:: Input

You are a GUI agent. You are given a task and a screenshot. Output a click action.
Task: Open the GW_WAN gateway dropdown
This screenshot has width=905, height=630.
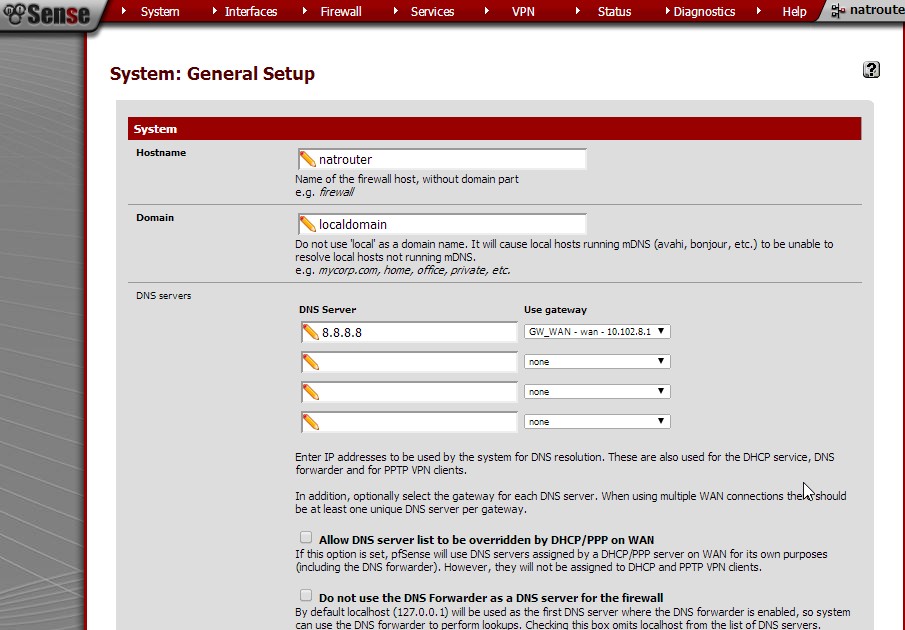point(597,332)
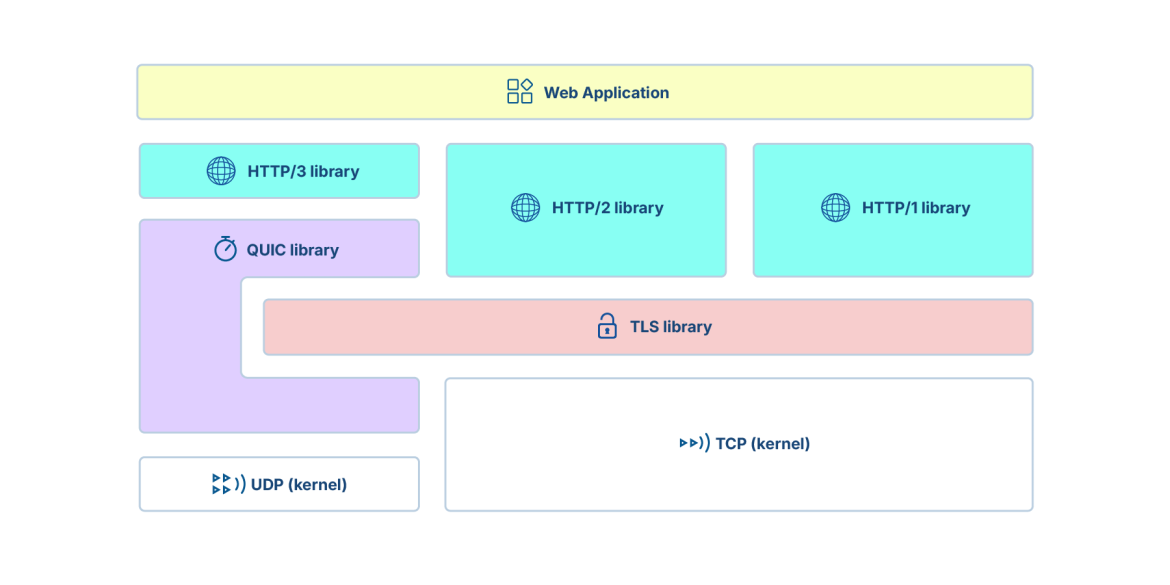Screen dimensions: 1170x585
Task: Select the "HTTP/2 library" text label
Action: 607,208
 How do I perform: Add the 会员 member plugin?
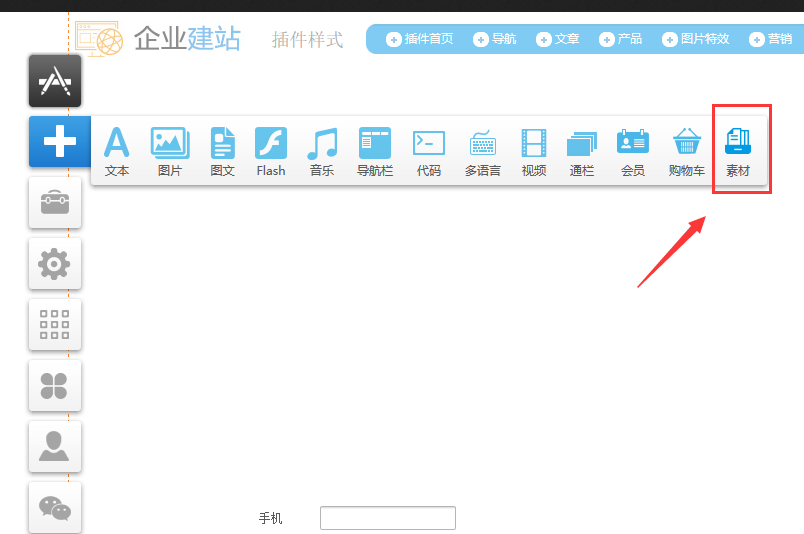[x=633, y=151]
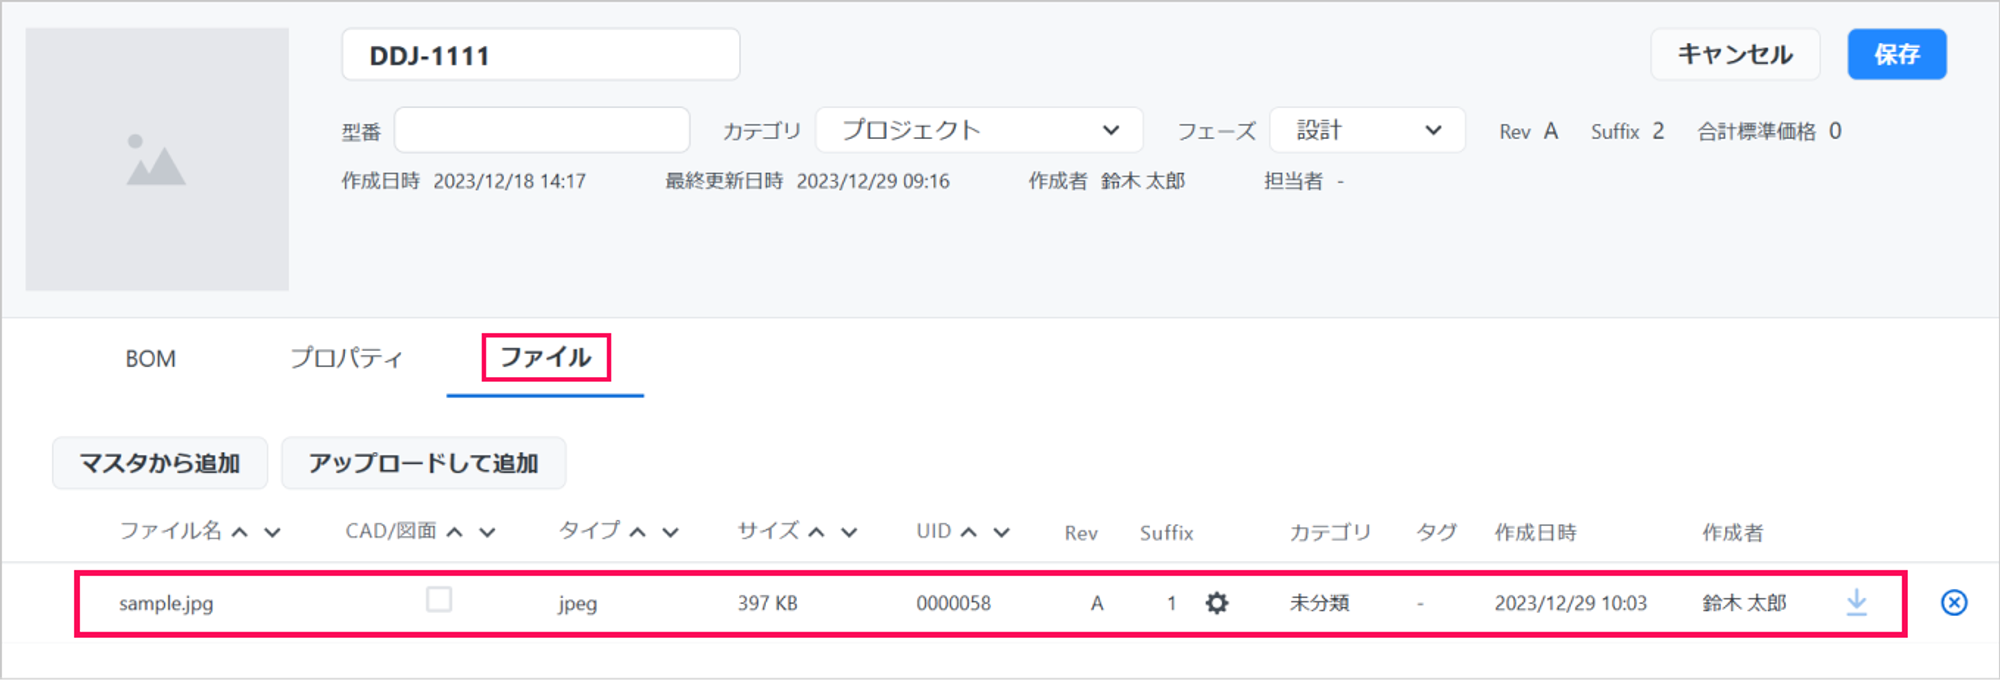Click the マスタから追加 button
Image resolution: width=2000 pixels, height=680 pixels.
coord(160,463)
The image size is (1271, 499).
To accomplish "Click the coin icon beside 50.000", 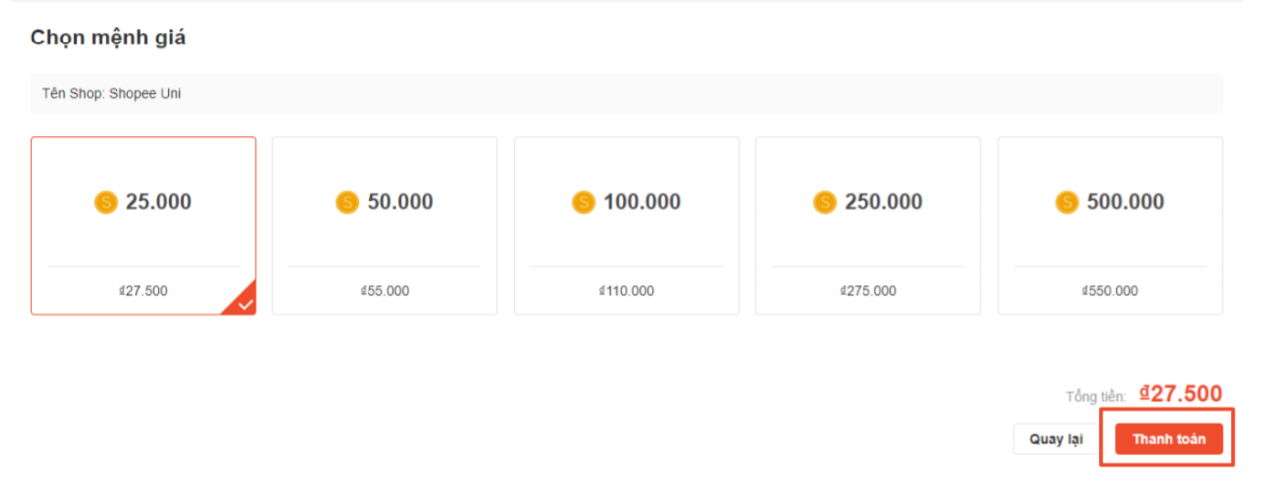I will coord(347,203).
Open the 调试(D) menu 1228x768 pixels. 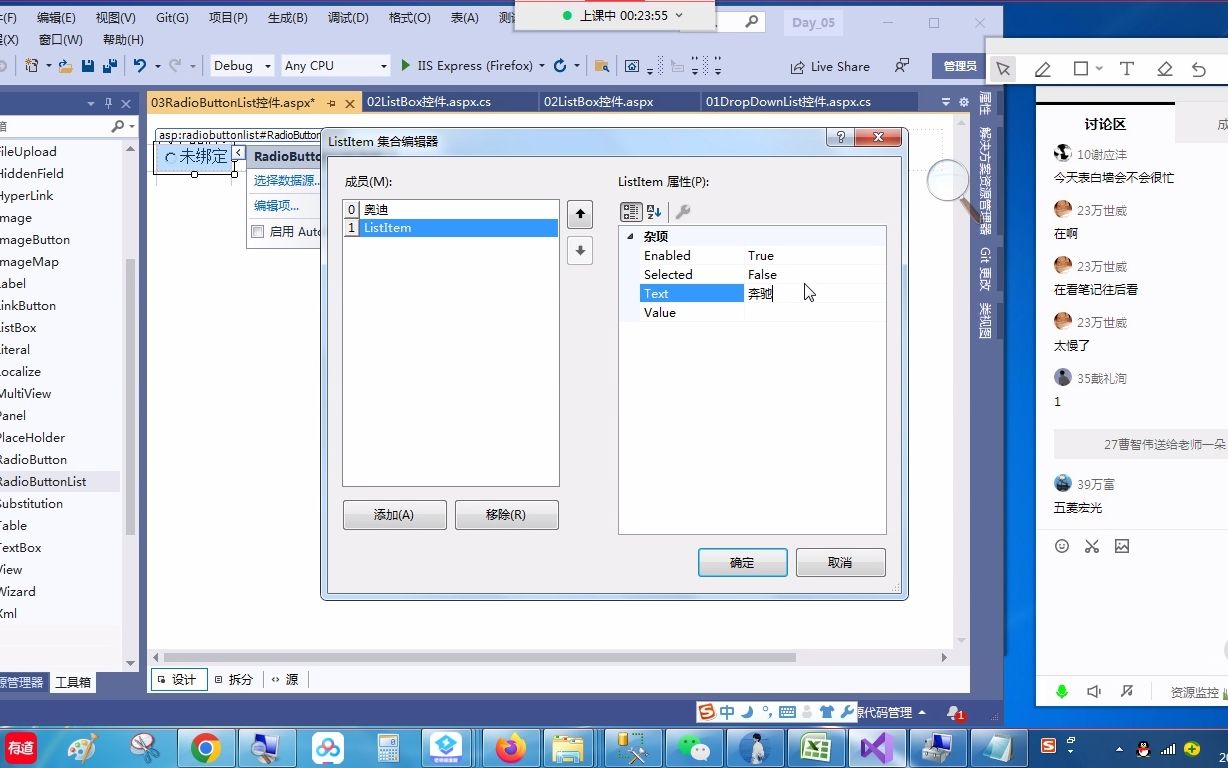tap(348, 18)
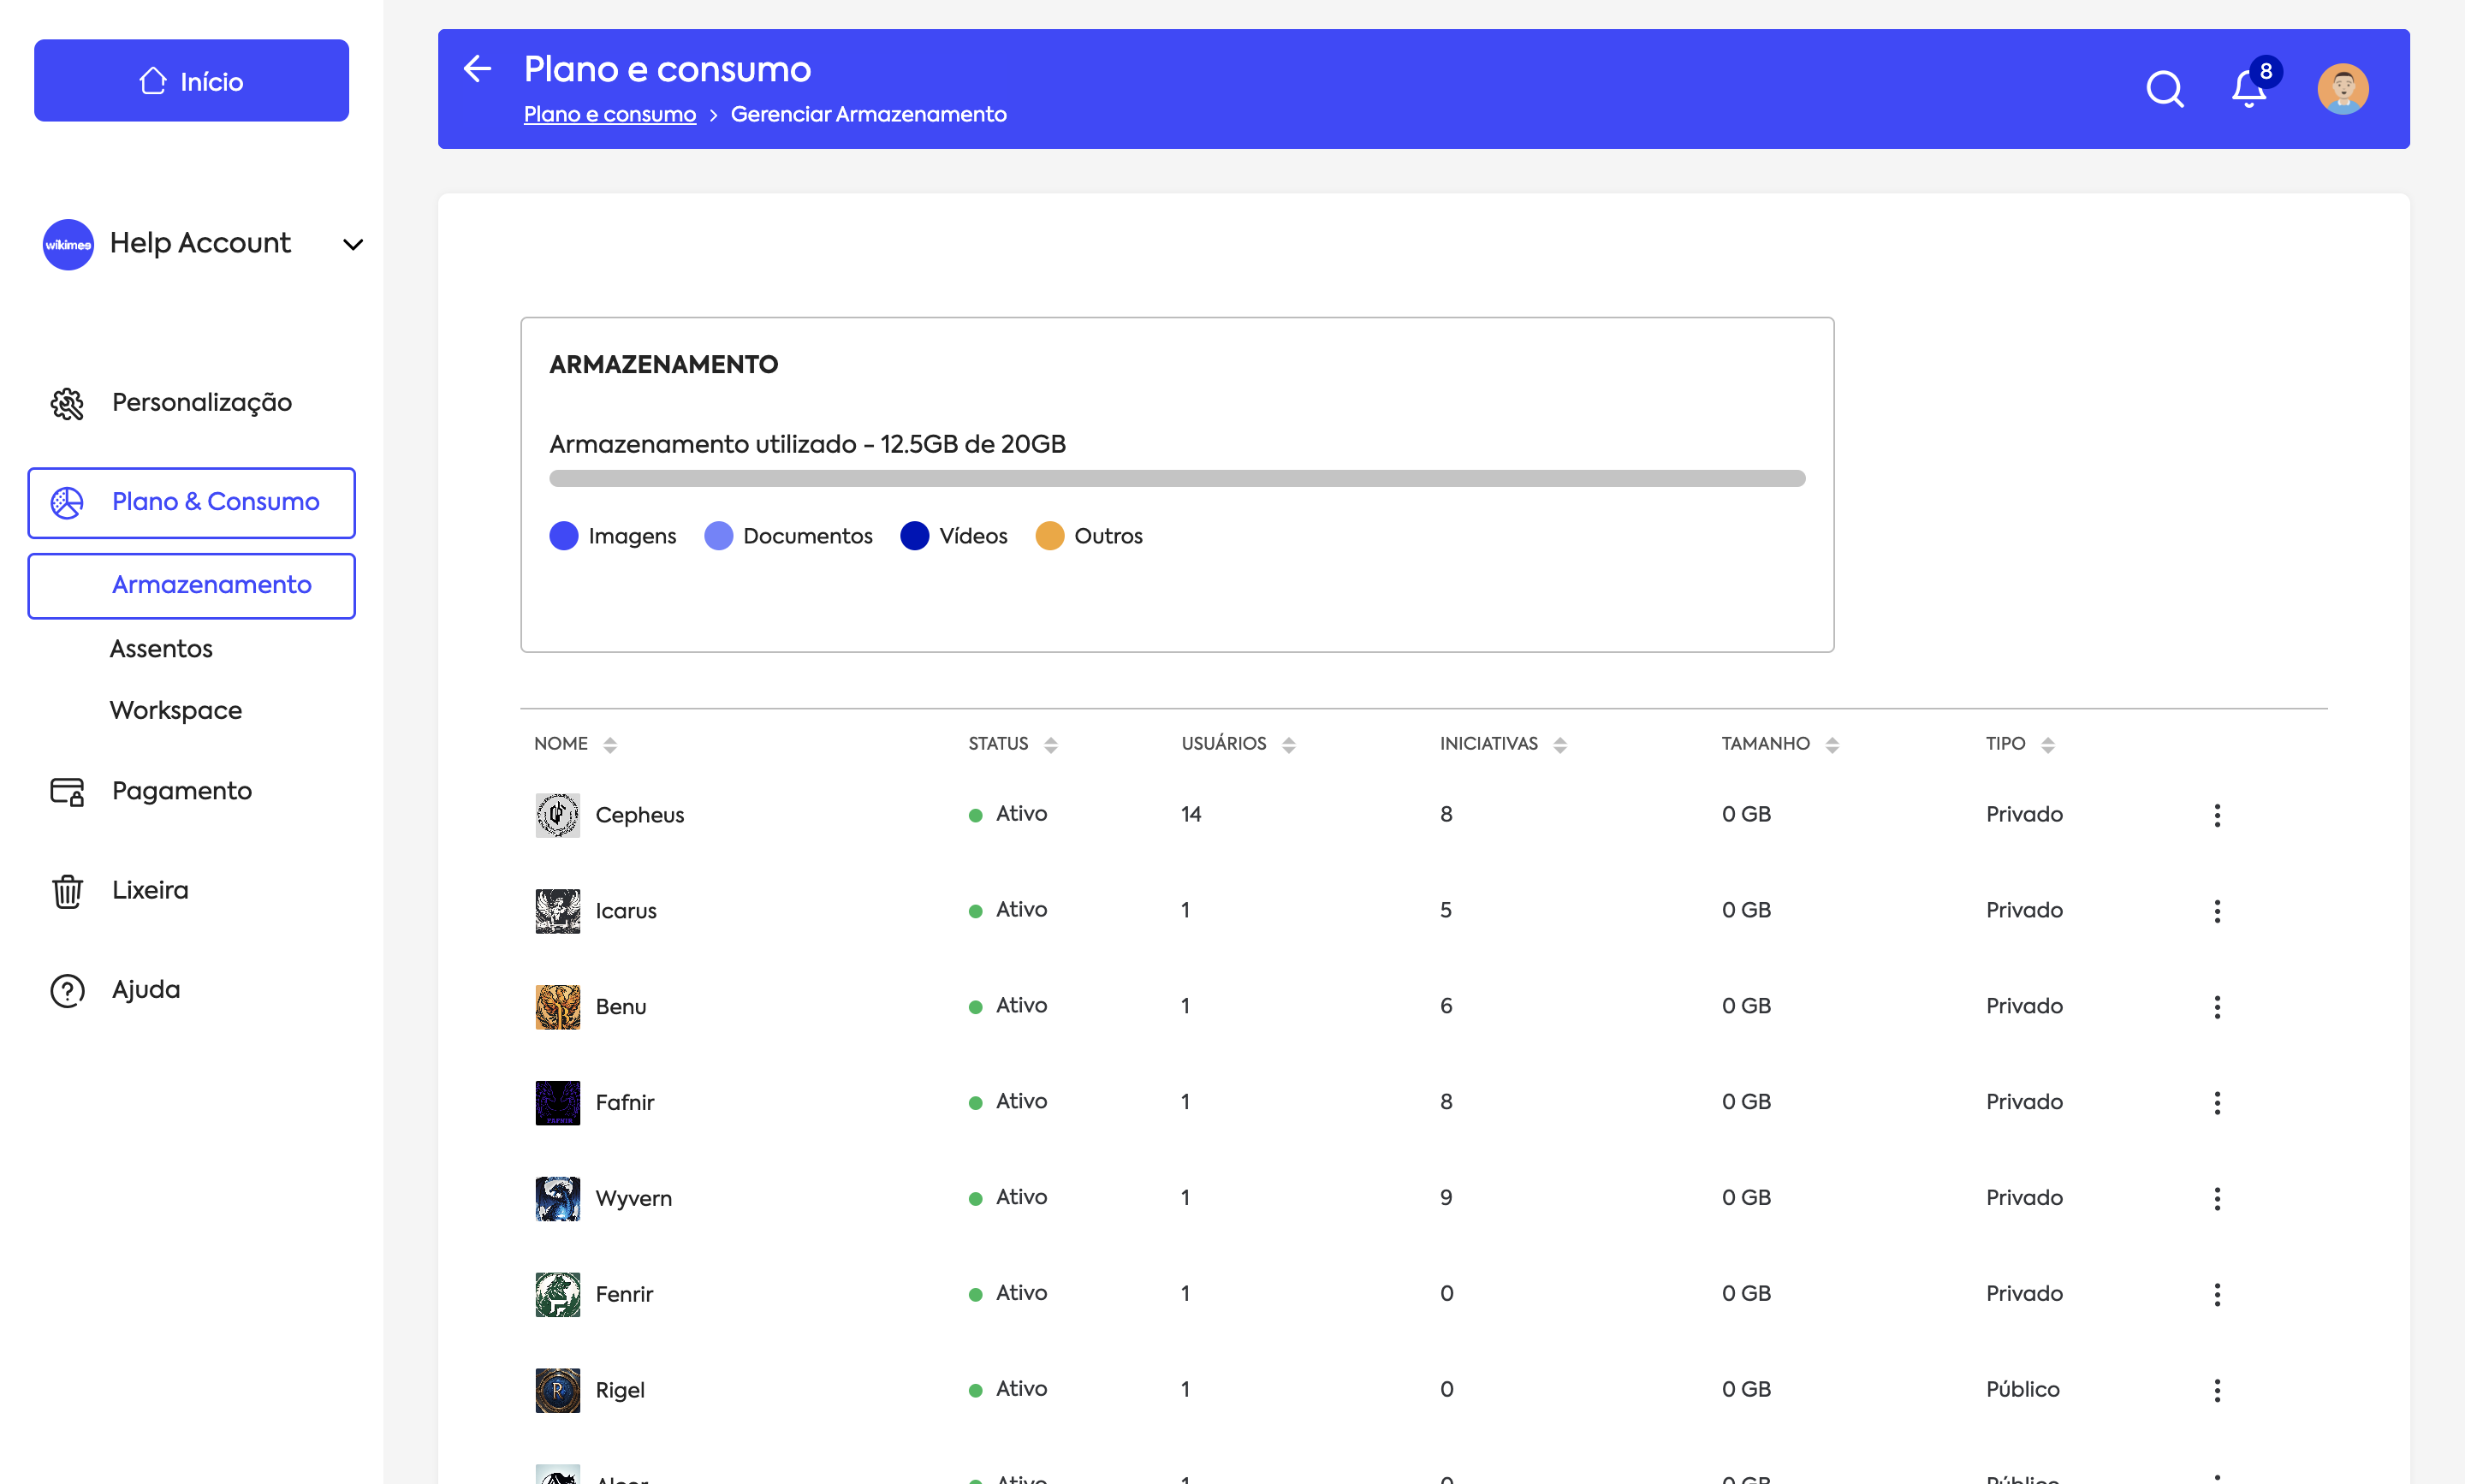Click the search magnifier icon

[2165, 89]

::::

How many lines in the entries above contain the word "screenshot"? Give only the number.

2